Thank you, Markus. Before we start the Q&A session, we just want to draw your attention to a slide pack we have put together on the pro forma combined renewables business. You can find it on our IR website, and we hope that this is going to answer the many questions we have received over the last few weeks. And with this, operator, could we please start the Q&A session?
Thank you. Ladies and gentlemen, we will now begin our question-and-answer session. [Operator Instructions] First question is from Alberto Gandolfi of Goldman Sachs. Your line is now open. Please go ahead.
Thank you and good morning, everyone. I'll stick to the two questions today. The first one is on renewables. Could you please comment on the Triton Knoll farm down? I know it's technically innogy. But considering you already own the economic interest, I was surprised not to see a price disclose. The Asian price is talking about £700 million, just for the right to participate in 40% of the projects. So I guess the question is, is this ballpark figure broadly okay, and should we think about it as a right to participate to the project? And how would you intend to redeploy capital in your pipeline? And the second question is about sensitivity to carbon. You were talking about being financially hedged until 2022 previously. Can perhaps I ask you a question in terms of where do you see the profitability of your combined cycle going in the next 2 to 3 years in terms of volumes and spread, if we go into a situation, whereby carbon goes to switching economics. So we're not even talking about the coal commission here. It's going to be coal shutting down, production and, perhaps, lignite being impacted too at least for your competitors out there in the market? Thank you.
Yeah, thanks, Alberto for the question. So first one on Triton Knoll, I'll probably have to disappoint you. I mean, I cannot give you more information than you have got from innogy yesterday. A general comment, I mean, we appreciate the farm down. I think it's a great project to do some diversification there, given also the size of the combined portfolio in UK. It's also favorable for the future combined business. But on the price, I cannot give you any additional information. Redeployment of capital is part of the strategic question. And, I mean, as we have said before, we will answer that after we had the intensive strategic discussion with the management teams. And that will probably not be disclosed to our future strategy in investment focused before closing one. On CO2, yes, you are right. I mean, we are financially hedged until 2022. So any movement of the carbon price should not affect the profitability of RWE. Of course, it does not mean that it changes profitability of the different technologies. And your question pointing regarding to CCGTs, so our expectation is that our continental CCGTs, I mean, in the UK the picture is already totally different. But our continental CCGTs should over the next year contribute more than it currently contributes, but that has many factors. One is probably the price constellation, so hard coal gas and coal, and spreads. But the other one is also tightening of the market with the ongoing nuclear exit, and also additional coal capacity leaving the market. So in a tighter system should make flexible generation more favorable for ancillary services, but also maybe load factor. So we expect an increased contribution from CCGT.

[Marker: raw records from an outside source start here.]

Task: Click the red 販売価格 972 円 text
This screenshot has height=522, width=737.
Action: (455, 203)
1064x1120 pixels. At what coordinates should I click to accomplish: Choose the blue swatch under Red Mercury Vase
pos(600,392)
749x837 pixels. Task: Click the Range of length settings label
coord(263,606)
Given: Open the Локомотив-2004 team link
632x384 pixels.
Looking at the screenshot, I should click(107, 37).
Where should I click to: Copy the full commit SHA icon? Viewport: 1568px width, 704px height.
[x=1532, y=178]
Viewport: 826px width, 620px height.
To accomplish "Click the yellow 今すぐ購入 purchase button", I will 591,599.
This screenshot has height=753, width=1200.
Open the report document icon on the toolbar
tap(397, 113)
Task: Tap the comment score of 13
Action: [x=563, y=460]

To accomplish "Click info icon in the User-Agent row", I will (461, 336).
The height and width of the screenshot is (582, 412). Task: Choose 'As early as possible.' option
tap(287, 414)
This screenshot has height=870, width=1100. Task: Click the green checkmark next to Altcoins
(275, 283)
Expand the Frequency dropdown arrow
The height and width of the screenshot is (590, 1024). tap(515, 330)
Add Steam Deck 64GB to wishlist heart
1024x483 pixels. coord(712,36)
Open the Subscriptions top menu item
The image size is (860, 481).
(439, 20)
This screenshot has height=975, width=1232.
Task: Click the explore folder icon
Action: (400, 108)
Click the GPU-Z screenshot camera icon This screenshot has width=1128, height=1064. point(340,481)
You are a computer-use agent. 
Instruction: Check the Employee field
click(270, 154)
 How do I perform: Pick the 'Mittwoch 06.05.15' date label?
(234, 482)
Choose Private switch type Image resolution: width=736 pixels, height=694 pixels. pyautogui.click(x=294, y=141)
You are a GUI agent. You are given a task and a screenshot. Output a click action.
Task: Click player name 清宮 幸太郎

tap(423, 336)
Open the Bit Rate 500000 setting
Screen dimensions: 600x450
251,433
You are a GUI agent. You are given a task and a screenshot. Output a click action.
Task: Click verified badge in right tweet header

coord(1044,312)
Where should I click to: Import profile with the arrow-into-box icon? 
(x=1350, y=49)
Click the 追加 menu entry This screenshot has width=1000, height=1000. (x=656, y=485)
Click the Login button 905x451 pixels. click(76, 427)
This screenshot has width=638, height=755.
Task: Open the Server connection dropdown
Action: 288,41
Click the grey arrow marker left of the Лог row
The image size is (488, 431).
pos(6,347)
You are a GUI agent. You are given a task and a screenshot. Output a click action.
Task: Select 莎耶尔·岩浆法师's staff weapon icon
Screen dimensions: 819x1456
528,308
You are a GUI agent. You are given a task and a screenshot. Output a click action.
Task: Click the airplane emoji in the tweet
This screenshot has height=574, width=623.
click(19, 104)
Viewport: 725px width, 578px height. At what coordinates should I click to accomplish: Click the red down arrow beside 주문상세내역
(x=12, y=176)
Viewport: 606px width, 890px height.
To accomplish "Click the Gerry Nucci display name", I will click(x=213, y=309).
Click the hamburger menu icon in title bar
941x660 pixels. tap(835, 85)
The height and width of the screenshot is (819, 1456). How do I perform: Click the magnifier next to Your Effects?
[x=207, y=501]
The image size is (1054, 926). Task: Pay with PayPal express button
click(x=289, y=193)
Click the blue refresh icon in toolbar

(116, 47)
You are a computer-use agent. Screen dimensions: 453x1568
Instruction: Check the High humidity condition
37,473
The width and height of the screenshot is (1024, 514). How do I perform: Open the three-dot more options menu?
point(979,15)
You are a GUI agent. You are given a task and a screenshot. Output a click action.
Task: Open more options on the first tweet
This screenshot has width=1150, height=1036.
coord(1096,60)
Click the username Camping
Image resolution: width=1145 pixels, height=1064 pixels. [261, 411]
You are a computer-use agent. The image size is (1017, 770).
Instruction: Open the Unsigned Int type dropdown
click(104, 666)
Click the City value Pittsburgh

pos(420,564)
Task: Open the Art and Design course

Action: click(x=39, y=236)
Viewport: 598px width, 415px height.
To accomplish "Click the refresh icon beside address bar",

Thank you, Alberto. Next question, please.
The next question is from Vincent Gilles of Credit Suisse. Your line is open. Please go ahead.
Yeah, yes, thank you. Good morning, everyone [indiscernible]. Two questions, the first one is on Slide 7, on the hedging 2021, before there is no real surprise. And I do realize these numbers to the end of June. Therefore, the little uptick in power prices spread and change in assumptions have not taken place yet. But I would be interested to understand why you increased by 10%, not a very large number, but still not a small number. You're hedging and what we should be expecting - I guess, what I'm trying to get read to is, how long will it take before we see the impact of the current strength in power prices on this part of your business? Sorry, it's a long question. Second question, which is simpler, variation margins, the impact on the debt you flagged that we should not get too excited and it will be offset partly for the second half of the year - yes, second half of the year. Could you maybe develop a bit more what exactly is in these variation margins? And will it be a full offset? Will it be just a partial offset? Thank you very much.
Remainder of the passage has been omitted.